Sunday marks the first day since May 2015 that an unmanned US Air Force "space plane" isn't circling the Earth above us doing who knows what.
A sonic boom heard over parts of central Florida marked the mysterious X-37B Orbital Test Vehicle's return to NASA's Kennedy Space Center Sunday morning after 718 consecutive days in space.
The military space drone was launched by an Atlas 5 rocket from nearby Cape Canaveral on May 20, 2015, for the fourth mission to use one of the Boeing-built craft that looks somewhat similar to a small version of NASA's old space shuttles.
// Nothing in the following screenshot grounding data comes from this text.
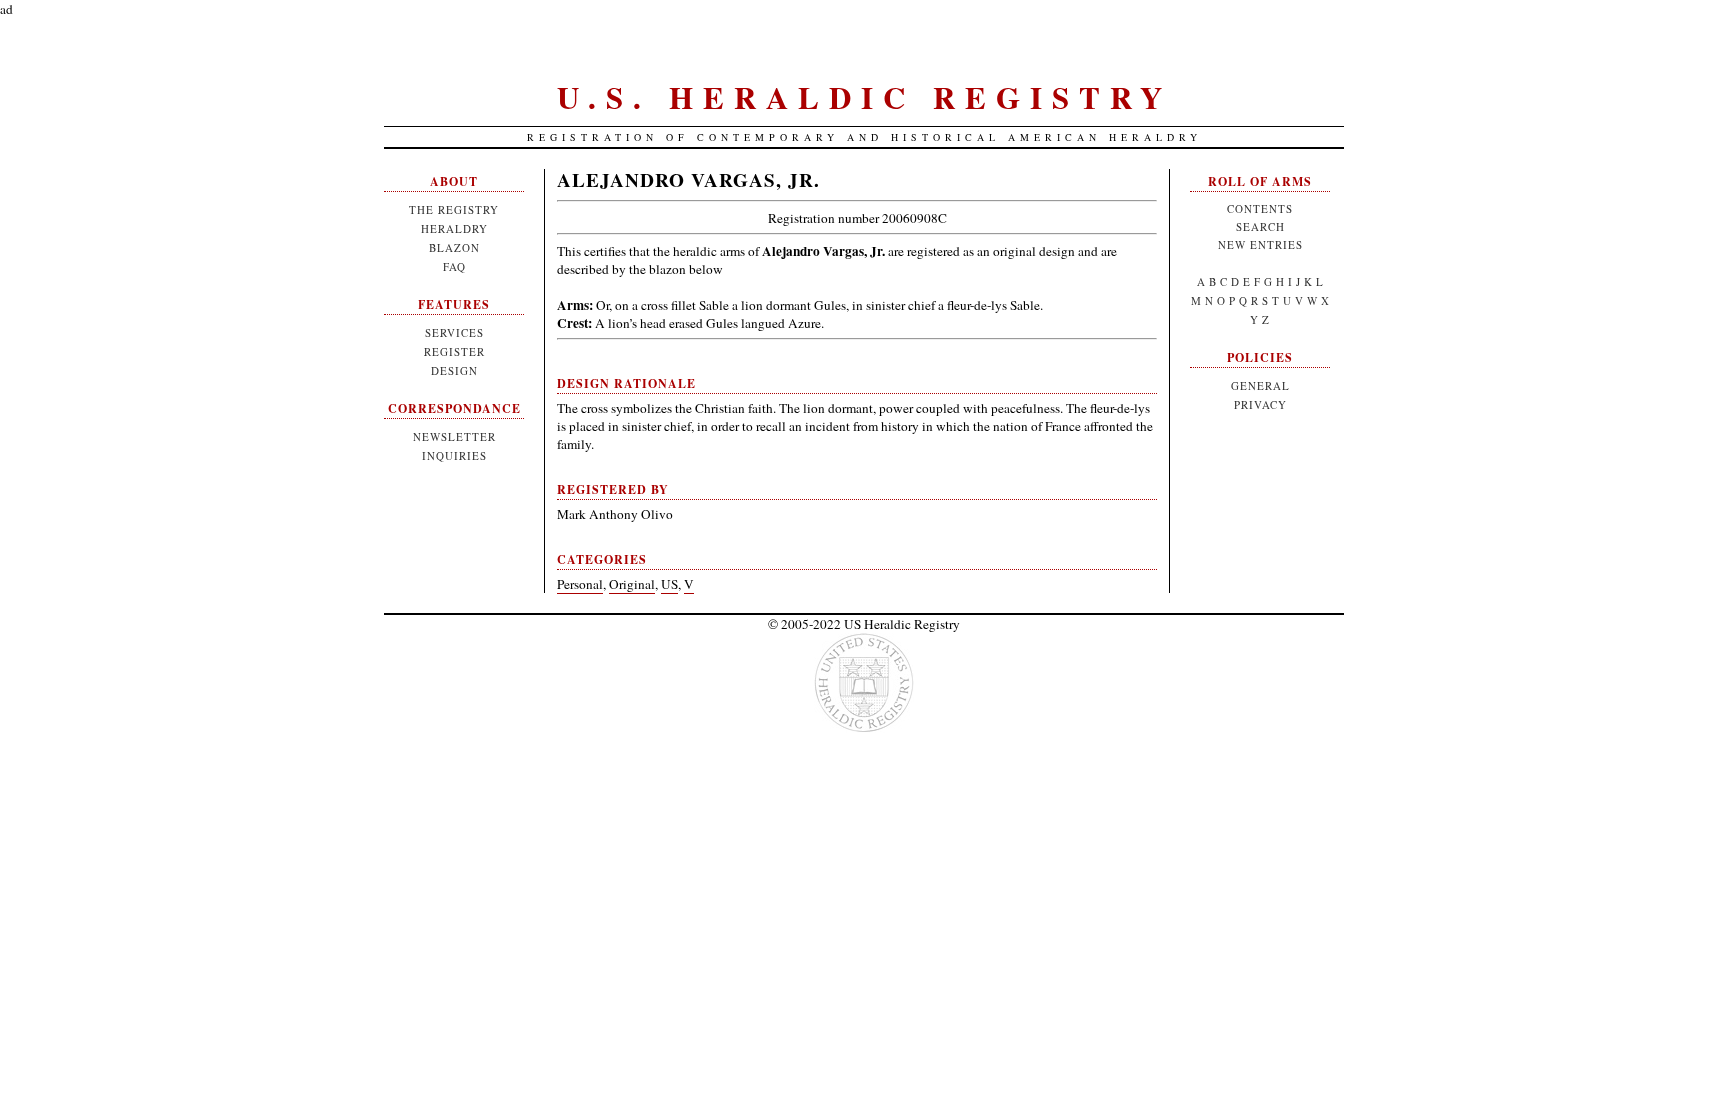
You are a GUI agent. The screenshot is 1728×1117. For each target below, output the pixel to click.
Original (632, 584)
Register (454, 351)
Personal (580, 584)
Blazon (454, 247)
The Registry (454, 209)
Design (454, 370)
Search (1260, 226)
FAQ (454, 266)
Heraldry (454, 228)
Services (454, 332)
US (669, 584)
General (1260, 385)
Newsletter (454, 436)
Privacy (1260, 404)
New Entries (1260, 244)
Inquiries (454, 455)
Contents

Altogether, the program, which has at least two of the planes, has spent 2,085 days in space over the course of four missions. The fourth mission that ended Sunday breaks the endurance record set by the previous flight of 614 days between 2012 and 2014.
"This mission once again set an on-orbit endurance record and marks the vehicle's first landing in the state of Florida," the Air Force said in a statement offering few other details about the mission. "The ability to land, refurbish, and launch from the same location further enhances the OTV's ability to rapidly integrate and qualify new space technologies."
According to a fact sheet from the Air Force, the X-37B is being used to test technologies including "advanced guidance, navigation and control, thermal protection systems, avionics, high temperature structures and seals, conformal reusable insulation, lightweight electromechanical flight systems, advanced propulsion systems, advanced materials and autonomous orbital flight, reentry and landing."
The secretive Air Force planes won't stay on the ground for long. The fifth X-37B mission is set to launch later this year.